Non c’era altro risultato possibile contro una neopromossa. Più facile a dirsi che a farsi però con la Juventus di Pirlo ancora un cantiere aperto e reduce da diversi ceffoni. Una vittoria incoraggiante quella di oggi. In ottica classifica, visto l’incespicare degli avversari diretti per lo Scudetto, e soprattutto per il morale. I tre punti sono un toccasana sebbene il punteggio finale non renda giustizia allo Spezia di Italiano si sia dimostrato un avversario ostico, capace di restare in partita per buona parte della gara.

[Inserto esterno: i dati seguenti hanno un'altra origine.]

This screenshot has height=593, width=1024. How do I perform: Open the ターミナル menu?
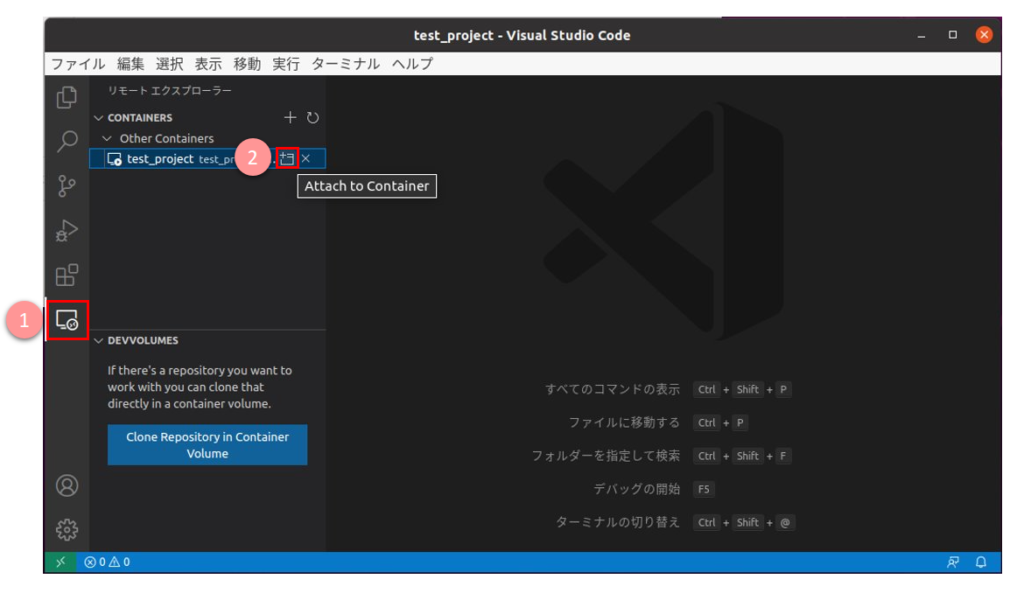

In barba al VAR. Il primo centro è del solito Morata (già due reti e due assist in Serie A, altre due reti in Champions), un centravanti arrivato come ripiego di lusso ed elevato a certezza indiscutibile. A proposito di certezze. Si rivede Cristiano Ronaldo che al rientro in campo sfodera subito una doppietta. Prima concretizza un ottimo suggerimento proprio di Morata e quindi spiazza il portiere dal dischetto con un pallonetto al bacio. Al portoghese bastano 126 secondi per gonfiare la rete. A dir poco essenziale là davanti.

I cambi premiano Pirlo. Il primo tempo si conclude con il parziale di pareggio per 1-1 frutto dell’ennesima dormita difensiva. Pirlo prende in mano la squadra e decide di fare una piccola grande rivoluzione. E le sostituzioni lo premiano: Ronaldo rileva un Dybala non ancora in sé, mentre Rabiot entra per Bentancur e si concede il lusso di un gran gol. Alla lunga la profondità della panchina si rileva determinante.

Capitolo mediana. Finalmente Arthur che davanti la difesa gestisce al meglio i ritmi di gioco. La crescita di Bentancur è ormai realtà. Rabiot entra e per la prima volta incide, con una rete splendida. Buone sensazioni anche da Federico Chiesa che dopo un esordio horror ha sfiorato la rete e poi ha conquistato il rigore trasformato da CR7. Un cantiere ancora aperto insomma ma con sempre più punti fermi.